• **Your goal**
Each line below needs to be repeated precisely as it is.

• **Given entries**
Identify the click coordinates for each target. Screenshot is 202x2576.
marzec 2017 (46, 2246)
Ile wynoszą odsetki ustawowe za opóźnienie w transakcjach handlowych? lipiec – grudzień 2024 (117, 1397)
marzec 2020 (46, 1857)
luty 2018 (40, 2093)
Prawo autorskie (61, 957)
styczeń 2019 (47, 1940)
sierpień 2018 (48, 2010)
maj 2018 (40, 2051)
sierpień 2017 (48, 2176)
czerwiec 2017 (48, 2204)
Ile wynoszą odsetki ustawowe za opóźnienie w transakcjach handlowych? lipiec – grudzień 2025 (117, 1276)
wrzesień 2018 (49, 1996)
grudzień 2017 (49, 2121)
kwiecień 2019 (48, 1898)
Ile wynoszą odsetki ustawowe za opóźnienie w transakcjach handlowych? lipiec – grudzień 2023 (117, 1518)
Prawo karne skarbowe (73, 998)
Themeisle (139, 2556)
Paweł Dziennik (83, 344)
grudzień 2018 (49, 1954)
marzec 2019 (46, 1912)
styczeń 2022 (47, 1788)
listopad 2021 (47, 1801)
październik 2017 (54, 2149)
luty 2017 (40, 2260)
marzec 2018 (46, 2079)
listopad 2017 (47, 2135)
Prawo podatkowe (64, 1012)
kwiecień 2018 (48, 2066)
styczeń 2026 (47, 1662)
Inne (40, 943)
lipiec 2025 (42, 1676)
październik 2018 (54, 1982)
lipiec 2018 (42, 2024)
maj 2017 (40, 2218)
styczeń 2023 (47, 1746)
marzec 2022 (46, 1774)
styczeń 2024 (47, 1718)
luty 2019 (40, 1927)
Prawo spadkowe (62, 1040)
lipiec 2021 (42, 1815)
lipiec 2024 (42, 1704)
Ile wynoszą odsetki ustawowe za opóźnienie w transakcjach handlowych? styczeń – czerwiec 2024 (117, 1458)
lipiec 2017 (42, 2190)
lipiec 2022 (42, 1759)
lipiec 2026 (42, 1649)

• **Answer area**
Identify the click coordinates for each target. Screenshot is 202x2576.
marzec 2017 (46, 2246)
Ile wynoszą odsetki ustawowe za opóźnienie w transakcjach handlowych? lipiec – grudzień 2024 (117, 1397)
marzec 2020 (46, 1857)
luty 2018 (40, 2093)
Prawo autorskie (61, 957)
styczeń 2019 (47, 1940)
sierpień 2018 (48, 2010)
maj 2018 (40, 2051)
sierpień 2017 (48, 2176)
czerwiec 2017 (48, 2204)
Ile wynoszą odsetki ustawowe za opóźnienie w transakcjach handlowych? lipiec – grudzień 2025 (117, 1276)
wrzesień 2018 (49, 1996)
grudzień 2017 (49, 2121)
kwiecień 2019 (48, 1898)
Ile wynoszą odsetki ustawowe za opóźnienie w transakcjach handlowych? lipiec – grudzień 2023 (117, 1518)
Prawo karne skarbowe (73, 998)
Themeisle (139, 2556)
Paweł Dziennik (83, 344)
grudzień 2018 (49, 1954)
marzec 2019 (46, 1912)
styczeń 2022 (47, 1788)
listopad 2021 (47, 1801)
październik 2017 (54, 2149)
luty 2017 (40, 2260)
marzec 2018 (46, 2079)
listopad 2017 (47, 2135)
Prawo podatkowe (64, 1012)
kwiecień 2018 (48, 2066)
styczeń 2026 (47, 1662)
Inne (40, 943)
lipiec 2025 (42, 1676)
październik 2018 (54, 1982)
lipiec 2018 (42, 2024)
maj 2017 (40, 2218)
styczeń 2023 (47, 1746)
marzec 2022 (46, 1774)
styczeń 2024 (47, 1718)
luty 2019 (40, 1927)
Prawo spadkowe (62, 1040)
lipiec 2021 (42, 1815)
lipiec 2024 (42, 1704)
Ile wynoszą odsetki ustawowe za opóźnienie w transakcjach handlowych? styczeń – czerwiec 2024 (117, 1458)
lipiec 2017 (42, 2190)
lipiec 2022 (42, 1759)
lipiec 2026 (42, 1649)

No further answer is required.